SOURCE MATERIAL:
┄┄┄┄┄┄

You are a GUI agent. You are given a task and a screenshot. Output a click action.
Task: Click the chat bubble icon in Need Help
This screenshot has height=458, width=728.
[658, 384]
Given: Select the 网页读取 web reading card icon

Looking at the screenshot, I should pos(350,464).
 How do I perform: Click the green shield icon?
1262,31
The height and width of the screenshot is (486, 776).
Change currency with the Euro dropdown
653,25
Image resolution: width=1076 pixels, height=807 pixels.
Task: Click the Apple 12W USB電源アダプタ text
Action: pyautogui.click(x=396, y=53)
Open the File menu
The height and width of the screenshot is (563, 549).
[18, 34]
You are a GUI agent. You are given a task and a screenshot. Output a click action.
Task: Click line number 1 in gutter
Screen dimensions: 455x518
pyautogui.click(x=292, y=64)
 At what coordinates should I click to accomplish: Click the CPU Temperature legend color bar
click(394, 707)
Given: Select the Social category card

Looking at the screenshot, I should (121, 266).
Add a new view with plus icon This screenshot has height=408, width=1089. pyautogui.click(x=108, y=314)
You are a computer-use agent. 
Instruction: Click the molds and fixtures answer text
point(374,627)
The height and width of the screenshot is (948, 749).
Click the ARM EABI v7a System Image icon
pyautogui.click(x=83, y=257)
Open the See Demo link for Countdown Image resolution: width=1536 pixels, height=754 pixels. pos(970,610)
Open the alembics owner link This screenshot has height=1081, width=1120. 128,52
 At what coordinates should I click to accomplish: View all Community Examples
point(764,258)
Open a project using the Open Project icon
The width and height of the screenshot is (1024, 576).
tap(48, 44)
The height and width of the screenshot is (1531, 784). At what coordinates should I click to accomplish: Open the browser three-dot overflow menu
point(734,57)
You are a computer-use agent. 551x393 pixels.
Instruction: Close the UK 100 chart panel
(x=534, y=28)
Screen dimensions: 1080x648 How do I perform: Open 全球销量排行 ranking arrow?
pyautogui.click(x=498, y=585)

┄┄┄┄┄┄

DESCRIPTION OF THE TASK:
List all lines above in which the string "link" appears.

ANSWER FOR THE TASK:
Open the See Demo link for Countdown Image resolution: width=1536 pixels, height=754 pixels. pos(970,610)
Open the alembics owner link This screenshot has height=1081, width=1120. 128,52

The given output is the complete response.